DH & I are both irritated and concerned, but don't really know what to do. If she was a touchy person who behaved as she does towards my DH to everyone, it would not be of any concern, but she seems to only be this way towards him. I do not want to imply or assume that she has any ill intentions with the kids, but I find it very inappropriate for a 30 yr w/o kids to hang out w/preteen & teen kids.

DH does not think she's mentally slow, he thinks she's socially damaged by her mom and doesn't know how to interact w/others. I still question if that's the only problem or if maybe she's mentally slow as well to a small extent. Her mom seems to be very odd and unintentionally rude & controlling. She still lives at home w/her mom. She says she has a degree in physical therapy from a trade school that is almost joke. Even though this particular school is not reputable, I don't know that she would get through it if she were not mentally all there. Thank goodness she hasn't been able to get an actual job in physical therapy.

How would you handle this? She hasn't done anything blatantly wrong. She hasn't crossed any definite lines. She's just raising red flags and making us uncomfortable.

Comments

oneoffour's picture

DH should always stand with his back to the wall. If he sees her comning he can striaght-line it to the bathroom.

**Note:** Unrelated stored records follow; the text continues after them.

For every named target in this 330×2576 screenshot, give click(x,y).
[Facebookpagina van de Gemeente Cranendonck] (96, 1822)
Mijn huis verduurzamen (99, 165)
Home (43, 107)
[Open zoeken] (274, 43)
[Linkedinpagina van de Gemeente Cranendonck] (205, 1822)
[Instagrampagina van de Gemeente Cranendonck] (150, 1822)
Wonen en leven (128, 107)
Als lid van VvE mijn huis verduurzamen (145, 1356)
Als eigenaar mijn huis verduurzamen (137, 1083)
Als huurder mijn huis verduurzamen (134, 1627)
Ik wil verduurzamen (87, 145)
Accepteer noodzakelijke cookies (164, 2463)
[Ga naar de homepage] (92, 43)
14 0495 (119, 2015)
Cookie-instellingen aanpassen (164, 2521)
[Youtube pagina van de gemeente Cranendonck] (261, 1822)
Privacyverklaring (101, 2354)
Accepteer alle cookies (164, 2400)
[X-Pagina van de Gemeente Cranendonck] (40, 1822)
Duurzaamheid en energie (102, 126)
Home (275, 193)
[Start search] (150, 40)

Also approach the pastor and tell him how concerned you are about this woman and her inappropriate touching. How it embarrasses both of you and that you find it insulting but you don't know how to tell her to back off.

If the pastor cannot help, look at either being extrmeley rude to her and drop a drink all over her clothing, get in her face and tell her to stop touching your husband as he is married. Or you can tell the pastor you are looking at changing churches due to this woman's behaviour. Someone needs to stop her inapporiate touching.

It also sets a bad example for your children. It is OK for another woman to paw your husband?

If she has a drivers licence and drives a truck she isn't THAT dense and p[robably socially inept.